EXERCISE PROMPT.
Each line below needs to be repeated precisely as it is.

EXTRACTED INFORMATION below:

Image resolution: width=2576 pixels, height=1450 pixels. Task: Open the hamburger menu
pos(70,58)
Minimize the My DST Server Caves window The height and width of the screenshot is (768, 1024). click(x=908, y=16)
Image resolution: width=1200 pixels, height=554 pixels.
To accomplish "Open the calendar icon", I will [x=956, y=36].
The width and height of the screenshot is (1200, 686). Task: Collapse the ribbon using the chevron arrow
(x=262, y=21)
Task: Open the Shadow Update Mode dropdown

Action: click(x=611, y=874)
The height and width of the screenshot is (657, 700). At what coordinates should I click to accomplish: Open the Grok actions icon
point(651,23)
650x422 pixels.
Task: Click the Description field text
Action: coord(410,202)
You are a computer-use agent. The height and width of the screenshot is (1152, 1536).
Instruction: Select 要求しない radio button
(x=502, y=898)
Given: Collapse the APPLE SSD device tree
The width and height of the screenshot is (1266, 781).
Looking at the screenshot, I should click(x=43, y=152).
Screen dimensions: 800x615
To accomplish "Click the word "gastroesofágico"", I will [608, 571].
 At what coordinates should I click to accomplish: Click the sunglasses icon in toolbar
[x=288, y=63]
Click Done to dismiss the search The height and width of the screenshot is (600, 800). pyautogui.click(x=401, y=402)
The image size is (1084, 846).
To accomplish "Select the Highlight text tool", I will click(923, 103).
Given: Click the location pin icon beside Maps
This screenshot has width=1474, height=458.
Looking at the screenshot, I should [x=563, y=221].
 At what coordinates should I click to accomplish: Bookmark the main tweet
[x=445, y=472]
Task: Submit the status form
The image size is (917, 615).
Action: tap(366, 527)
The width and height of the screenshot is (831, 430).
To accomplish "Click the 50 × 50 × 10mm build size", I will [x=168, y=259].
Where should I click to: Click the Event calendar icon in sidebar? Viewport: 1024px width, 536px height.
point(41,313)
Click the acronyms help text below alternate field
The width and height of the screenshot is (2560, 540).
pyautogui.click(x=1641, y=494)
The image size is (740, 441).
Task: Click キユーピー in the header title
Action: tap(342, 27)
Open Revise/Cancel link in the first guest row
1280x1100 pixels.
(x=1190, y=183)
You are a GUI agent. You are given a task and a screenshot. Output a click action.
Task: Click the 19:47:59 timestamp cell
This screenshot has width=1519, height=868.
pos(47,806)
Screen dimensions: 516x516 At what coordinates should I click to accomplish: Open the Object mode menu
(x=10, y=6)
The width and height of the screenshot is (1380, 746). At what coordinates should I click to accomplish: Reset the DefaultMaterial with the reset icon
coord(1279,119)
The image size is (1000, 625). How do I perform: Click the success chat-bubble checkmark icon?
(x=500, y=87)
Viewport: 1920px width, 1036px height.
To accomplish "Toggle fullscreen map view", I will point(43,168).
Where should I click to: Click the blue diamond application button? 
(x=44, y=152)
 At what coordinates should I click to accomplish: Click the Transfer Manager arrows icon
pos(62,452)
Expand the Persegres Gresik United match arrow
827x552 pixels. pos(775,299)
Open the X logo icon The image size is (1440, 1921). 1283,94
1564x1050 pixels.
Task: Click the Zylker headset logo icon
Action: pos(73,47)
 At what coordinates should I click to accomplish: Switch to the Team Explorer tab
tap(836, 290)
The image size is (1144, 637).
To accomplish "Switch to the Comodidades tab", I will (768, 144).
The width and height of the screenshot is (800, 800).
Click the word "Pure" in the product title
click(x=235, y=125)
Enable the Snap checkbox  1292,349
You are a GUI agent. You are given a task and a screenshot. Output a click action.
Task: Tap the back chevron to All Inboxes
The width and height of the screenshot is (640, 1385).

End of EXTRACTED INFORMATION.

ANSWER TO THE PROBLEM.
Image resolution: width=2576 pixels, height=1450 pixels. Task: Open the hamburger menu
pos(70,58)
Minimize the My DST Server Caves window The height and width of the screenshot is (768, 1024). click(x=908, y=16)
Image resolution: width=1200 pixels, height=554 pixels.
To accomplish "Open the calendar icon", I will [x=956, y=36].
The width and height of the screenshot is (1200, 686). Task: Collapse the ribbon using the chevron arrow
(x=262, y=21)
Task: Open the Shadow Update Mode dropdown

Action: click(x=611, y=874)
The height and width of the screenshot is (657, 700). At what coordinates should I click to accomplish: Open the Grok actions icon
point(651,23)
650x422 pixels.
Task: Click the Description field text
Action: coord(410,202)
You are a computer-use agent. The height and width of the screenshot is (1152, 1536).
Instruction: Select 要求しない radio button
(x=502, y=898)
Given: Collapse the APPLE SSD device tree
The width and height of the screenshot is (1266, 781).
Looking at the screenshot, I should click(x=43, y=152).
Screen dimensions: 800x615
To accomplish "Click the word "gastroesofágico"", I will [608, 571].
 At what coordinates should I click to accomplish: Click the sunglasses icon in toolbar
[x=288, y=63]
Click Done to dismiss the search The height and width of the screenshot is (600, 800). pyautogui.click(x=401, y=402)
The image size is (1084, 846).
To accomplish "Select the Highlight text tool", I will click(923, 103).
Given: Click the location pin icon beside Maps
This screenshot has width=1474, height=458.
Looking at the screenshot, I should [x=563, y=221].
 At what coordinates should I click to accomplish: Bookmark the main tweet
[x=445, y=472]
Task: Submit the status form
The image size is (917, 615).
Action: tap(366, 527)
The width and height of the screenshot is (831, 430).
To accomplish "Click the 50 × 50 × 10mm build size", I will [x=168, y=259].
Where should I click to: Click the Event calendar icon in sidebar? Viewport: 1024px width, 536px height.
point(41,313)
Click the acronyms help text below alternate field
The width and height of the screenshot is (2560, 540).
pyautogui.click(x=1641, y=494)
The image size is (740, 441).
Task: Click キユーピー in the header title
Action: tap(342, 27)
Open Revise/Cancel link in the first guest row
1280x1100 pixels.
(x=1190, y=183)
You are a GUI agent. You are given a task and a screenshot. Output a click action.
Task: Click the 19:47:59 timestamp cell
This screenshot has width=1519, height=868.
pos(47,806)
Screen dimensions: 516x516 At what coordinates should I click to accomplish: Open the Object mode menu
(x=10, y=6)
The width and height of the screenshot is (1380, 746). At what coordinates should I click to accomplish: Reset the DefaultMaterial with the reset icon
coord(1279,119)
The image size is (1000, 625). How do I perform: Click the success chat-bubble checkmark icon?
(x=500, y=87)
Viewport: 1920px width, 1036px height.
To accomplish "Toggle fullscreen map view", I will point(43,168).
Where should I click to: Click the blue diamond application button? 
(x=44, y=152)
 At what coordinates should I click to accomplish: Click the Transfer Manager arrows icon
pos(62,452)
Expand the Persegres Gresik United match arrow
827x552 pixels. pos(775,299)
Open the X logo icon The image size is (1440, 1921). 1283,94
1564x1050 pixels.
Task: Click the Zylker headset logo icon
Action: pos(73,47)
 At what coordinates should I click to accomplish: Switch to the Team Explorer tab
tap(836, 290)
The image size is (1144, 637).
To accomplish "Switch to the Comodidades tab", I will (768, 144).
The width and height of the screenshot is (800, 800).
Click the word "Pure" in the product title
click(x=235, y=125)
Enable the Snap checkbox  1292,349
You are a GUI agent. You are given a task and a screenshot. Output a click action.
Task: Tap the back chevron to All Inboxes
The width and height of the screenshot is (640, 1385).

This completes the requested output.